● **Selected passage**:

A five‑day stoppage by resident doctors in England will proceed from 07:00 on Wednesday 17 December until 07:00 on Monday 22 December, after 83% of respondents in a British Medical Association (BMA) poll voted to continue with action on a 65% turnout. This will be the 14th round of walkouts since the dispute began in March 2023.
Ministers had asked the union to pause action to consider a revised package centred on career progression rather than headline pay. The Department of Health and Social Care set out measures to prioritise UK and Republic of Ireland medical graduates and long‑serving NHS doctors for specialty training via emergency legislation from 2026, expand specialty training posts to 4,000 over three years with 1,000 brought forward for 2026, and reimburse Royal College exam, portfolio and membership fees. The Health Secretary also proposed increasing the less‑than‑full‑time allowance to £1,500, but confirmed there would be no further pay rise this year.

● **Data shown**:

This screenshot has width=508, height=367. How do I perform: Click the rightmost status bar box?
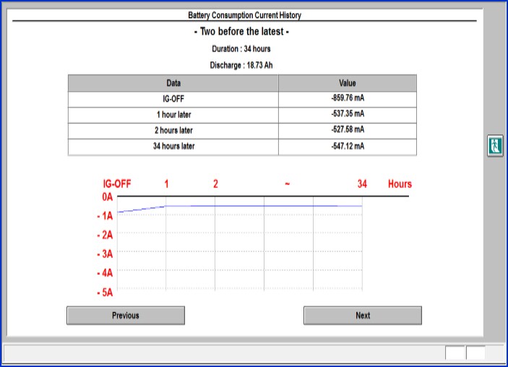[x=475, y=353]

● **Questions to answer**:
**1.** Rewrite the paragraph of the resident doctors' strike report that begins "Ministers had asked the union" as a bulleted list, keeping its main facts.
**2.** Carry on the report on the resident doctors' strike from where it stops.

● **Answer set**:
**1.**
- Ministers asked the union to pause action and consider a revised package focused on career progression rather than headline pay.
- The Department of Health and Social Care proposed:
  - Emergency legislation from 2026 to prioritize UK and Republic of Ireland medical graduates and long-serving NHS doctors for specialty training.
  - Expanding specialty training posts to 4,000 over three years, with 1,000 brought forward for 2026.
  - Reimbursing Royal College exam, portfolio and membership fees.
- The Health Secretary proposed raising the less-than-full-time allowance to £1,500.
- The Health Secretary confirmed there would be no further pay rise this year.

**2.**
BMA leaders said the offer did not address pay erosion and would not resolve the training bottleneck facing early‑career doctors. The union argues resident doctors’ pay remains around a fifth lower than in 2008 once inflation is taken into account and continues to seek multi‑year restoration, rejecting what it described as a deal that was ‘too little, too late’.
The government position is unchanged on pay. Ministers point to a cumulative 28.9% uplift for resident doctors since 2023, including a 5.4% award for 2025/26, and say public finances do not allow further increases this year. The department estimates average full‑time basic pay will reach about £54,300 in 2025/26 under the latest award.
The strike coincides with early and intense winter pressures. NHS England reported an average of 2,660 patients in hospital with influenza each day in the first week of December, up 55% on the previous week, while the UK Health Security Agency’s latest surveillance shows rising hospitalisation rates and continued H3N2 circulation.
Prime Minister Sir Keir Starmer urged doctors to accept the package or at least reschedule action, arguing that strikes during what he called the NHS’s most precarious winter since the pandemic would be irresponsible given the sharp rise in flu admissions.
Operationally, resident doctors will withdraw from both emergency and non‑urgent duties. Trusts are planning to maintain urgent and emergency services by deploying consultants and SAS doctors, with any elective activity proceeding only where risk‑assessed and safely staffed. The BMA says safety‑critical derogations remain in place to respond to individual patient risks.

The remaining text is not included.